Another of her long term hobbies was knitting and she knitted sweaters for everyone she knew, a couple even showed up at her service, and mittens by the thousands. One time I drove her down to Phoenix and she was in the passenger seat her fingers just flying and those needles just clicking away. By the time we finished that drive she had the entire footwell full of mittens. One of my memories as a little kid was holding skeins of yarn on outstretched arms while she rolled it into balls in preparation for another sweater, toque or more mittens. Later in life she started knitting small dolls that were sent off to far away places for kids, I know she had an award for knitting 5,000 of them and I am sure she made another couple of thousand before she retired her needles last year. Many of her friends from the complex were wearing those little dolls pinned to their jackets at her service yesterday.

Over the years she traveled extensively, both with family and her friends. She made it to every continent on the planet with the exception of Antarctica, guess growing up in East Central Alberta cured her of the need to head into the snow and ice.

She had a WELL LIVED LIFE

And that is all we can really ask for. RIP Mom and say hi to all those who went before when you get to the other side.

Tuesday, June 18, 2013

Heading to the Farm

We are all hooked up and ready to roll north and east to the "farm"

I know it sounds like we live on a farm here at Dogpound North, but the "farm" for us has always been the place where my Grandfather and his parents homesteaded over 100 years ago. It is halfway between Vermilion and Wainwright in East Central Alberta. My Mom and her brother were born and raised there and my uncle and some of my cousins still call it home. Uncle Brent has a bunch of land up there and a couple of my cousins still live on his home place. Blair lives in the house on the Buffalo Creek Ranch and Mike has built his own new home just a half mile west of there up on a hill with a view of the whole country.

A view off of Mike's deck to the SE

A view from the same deck looking SW
We didn't really have an important agenda to keep, we were just up to have a look around and maybe give Mike's new digs the once over. We took my Mom along with us and drug our trailer with a couple of ponies along for the ride. Long term readers will remember there is some great riding up here on the Buffalo Creek ranch and we never miss the opportunity to reacquaint ourselves with this beautiful country.
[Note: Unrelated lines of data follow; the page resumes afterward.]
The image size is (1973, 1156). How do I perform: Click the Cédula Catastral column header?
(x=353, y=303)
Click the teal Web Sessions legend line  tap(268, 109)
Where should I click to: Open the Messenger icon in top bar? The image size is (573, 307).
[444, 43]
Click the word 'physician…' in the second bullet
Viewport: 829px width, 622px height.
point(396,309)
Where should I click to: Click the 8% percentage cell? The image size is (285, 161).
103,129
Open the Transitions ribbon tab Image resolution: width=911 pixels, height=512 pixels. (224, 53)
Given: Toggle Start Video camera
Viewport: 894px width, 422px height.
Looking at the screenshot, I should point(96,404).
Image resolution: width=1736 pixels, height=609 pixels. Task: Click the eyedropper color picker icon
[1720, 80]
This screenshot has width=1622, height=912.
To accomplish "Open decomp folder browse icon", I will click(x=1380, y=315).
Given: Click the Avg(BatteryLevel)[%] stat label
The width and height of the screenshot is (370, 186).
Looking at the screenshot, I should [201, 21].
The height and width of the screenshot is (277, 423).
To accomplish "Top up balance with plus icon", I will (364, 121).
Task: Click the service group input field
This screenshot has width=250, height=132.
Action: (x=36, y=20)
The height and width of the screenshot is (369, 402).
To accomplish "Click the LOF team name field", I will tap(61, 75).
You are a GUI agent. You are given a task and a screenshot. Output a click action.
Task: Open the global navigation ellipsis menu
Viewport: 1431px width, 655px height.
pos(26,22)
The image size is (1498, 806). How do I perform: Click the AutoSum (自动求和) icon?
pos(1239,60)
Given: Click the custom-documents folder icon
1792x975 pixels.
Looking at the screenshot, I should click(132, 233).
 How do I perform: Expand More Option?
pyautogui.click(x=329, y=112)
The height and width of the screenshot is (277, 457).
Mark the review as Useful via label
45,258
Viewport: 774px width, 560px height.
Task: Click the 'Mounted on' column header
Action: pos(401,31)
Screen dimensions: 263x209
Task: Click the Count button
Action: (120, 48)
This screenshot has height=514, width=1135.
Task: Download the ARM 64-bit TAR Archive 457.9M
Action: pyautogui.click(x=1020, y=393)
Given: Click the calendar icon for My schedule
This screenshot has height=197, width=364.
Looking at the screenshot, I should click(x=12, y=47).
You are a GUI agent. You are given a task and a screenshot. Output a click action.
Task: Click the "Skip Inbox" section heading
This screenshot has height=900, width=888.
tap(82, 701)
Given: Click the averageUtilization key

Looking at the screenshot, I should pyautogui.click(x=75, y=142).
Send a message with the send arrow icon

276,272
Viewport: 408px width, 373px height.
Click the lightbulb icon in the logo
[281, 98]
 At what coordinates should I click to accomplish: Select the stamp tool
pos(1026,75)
This is where I learned to love to ride and it is always refreshing to drop down the trail into the coulee and watch as the cell service drops off and the world gets left behind. Below the coulee hills nothing much has changed in 50 years, and I think if my kinfolk have anything to do with it nothing will for at least another 50. I hope that works out.

This is an old photo but it gives a good look at the bottom of the coulee

The coulee from Mike's deck

Heading down into the coulee

Another view from the top down into the coulee
Although we didn't plan it that way we did stumble into a Father's Day celebration at the farm and enjoyed visiting with family who came from farther away to celebrate with my Uncle Brent.

Mom and Uncle Brent
Uncle Brent is a pretty active guy and spent the morning before the party fixing fence and helping some beavers move on, off of his pasture. A good mornings work after all he is only 82 and in his family that is just a little bit on the long side of middle age.

My youngest Macnab relative, Braxton, first cousin, twice removed
And of course I got a chance to get my camera out and wander around the machinery yard. Some of this old equipment makes for great photo opportunities and your imagination can tell their stories.

An old horse drawn manure spreader

The head of a horse drawn hay mower

The steel wheels are neat but the rock caught my eye

Cousin Mike gave me strict directions that there were to be no photos of him on Facebook and being as how I always listen to my subjects I thought he might not mind an appearance on my little blog. I mean nobody reads this thing anyway.

But luckily I was able to use photoshop to remove the numbers across the bottom of the shot.